ABSTRACT
6月発表データのレビュー
- 今回の予測では、6月末までに発表されたデータを更新した。5月の家計消費支出関連や公共工事関連を除けば、4-6月期GDP推計に必要な基礎月次データほぼ2/3が更新された。
- 5月の生産指数は前月比+0.5%と2カ月連続の上昇。4-5月平均は1-3月平均比-0.2%小幅低下した。経産省は5月の生産の基調判断を「一進一退」と前月から据置いた。
- 4-5月平均を1-3月平均と比較すれば、就業者は+56万人、雇用者数は+48万人、いずれも増加した。4-5月期の労働市場は比較的強い回復となった。
- 4-5月平均を1-3月平均と比較すれば、小売業販売額は+3.0%、建築工事費予定額は-3.5%、資本財出荷指数は-1.1%となった。4-6月期の実質民間需要は緩やかな回復となろう。
- 4-5月平均の輸出入動向(日銀ベース)を1-3月平均と比較すれば、実質輸出額は-1.2%、実質輸入額は-3.7%、それぞれ減少した。4-5月平均の実質財貨純輸出は実質GDP成長率にプラス寄与となった。
DETAIL
4-6月期実質GDP成長率予測の動態
▶最新のデータを更新の結果、CQM(支出サイド)は、4-6月期の実質GDP成長率を前期比+0.7%、同年率+2.8%と予測した。一方、生産サイド(主成分分析モデル)は、前期比年率+1.8%と予測。結果、両サイドの平均予測は同+2.3%。6月の市場コンセンサスは同+0.52%と、CQM予測よりかなり低く予測している。

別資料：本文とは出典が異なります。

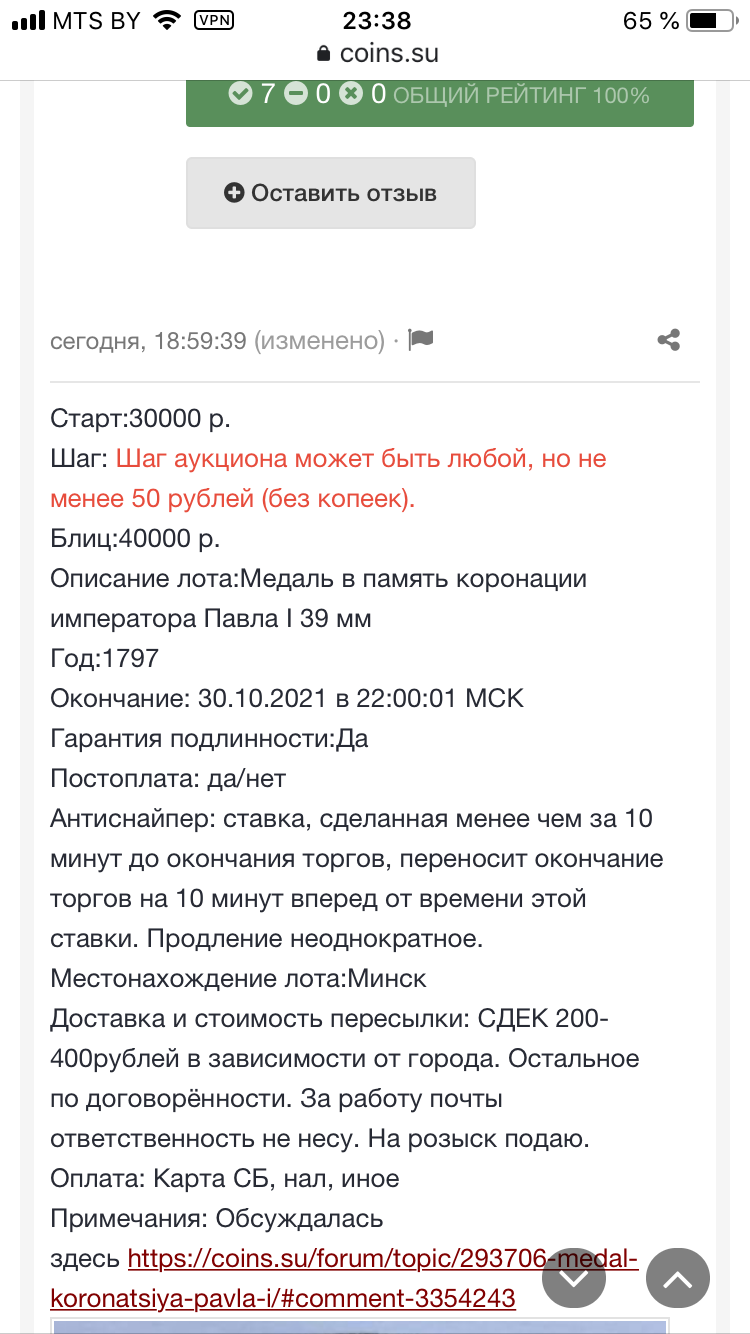750x1334 pixels.
Task: Click the flag report icon
Action: [421, 340]
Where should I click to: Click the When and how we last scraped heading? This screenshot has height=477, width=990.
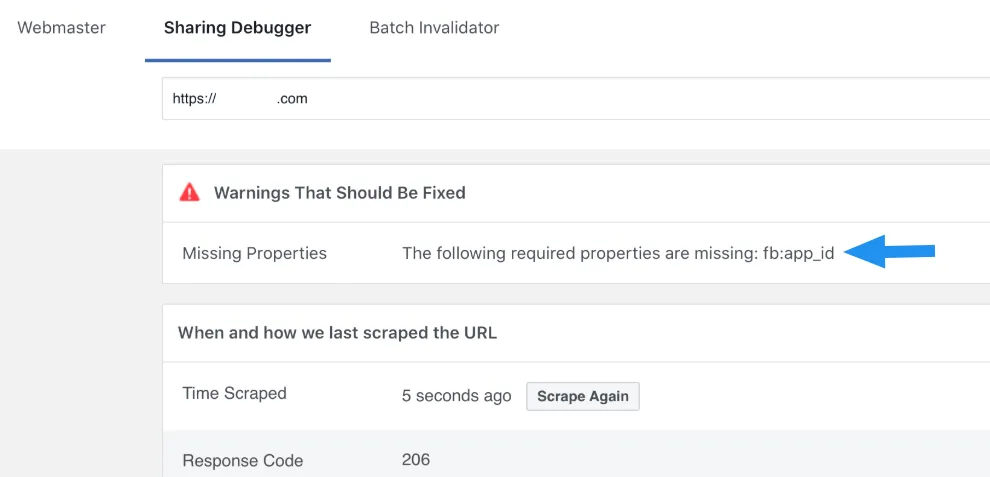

▶実質GDP成長率(支出サイド)に対して、国内需要は前期比+0.4%ポイント、純輸出は同+0.3%ポイントの寄与度。市場コンセンサスはともに小幅のプラスとみている。

4-6月期インフレ予測の動態
▶5月の全国消費者物価コア指数(除く生鮮食品)は前年同月比+1.4%と57カ月連続の上昇だが、インフレ率は4カ月連続の2%割れとなった。
▶今回のCQMは、4-6月期の民間最終消費支出デフレータを前期比+0.7%、国内需要デフレータを同+1.0%と予測。同期の交易条件は大幅悪化するため、ヘッドラインインフレ率を同-0.1%と予測する。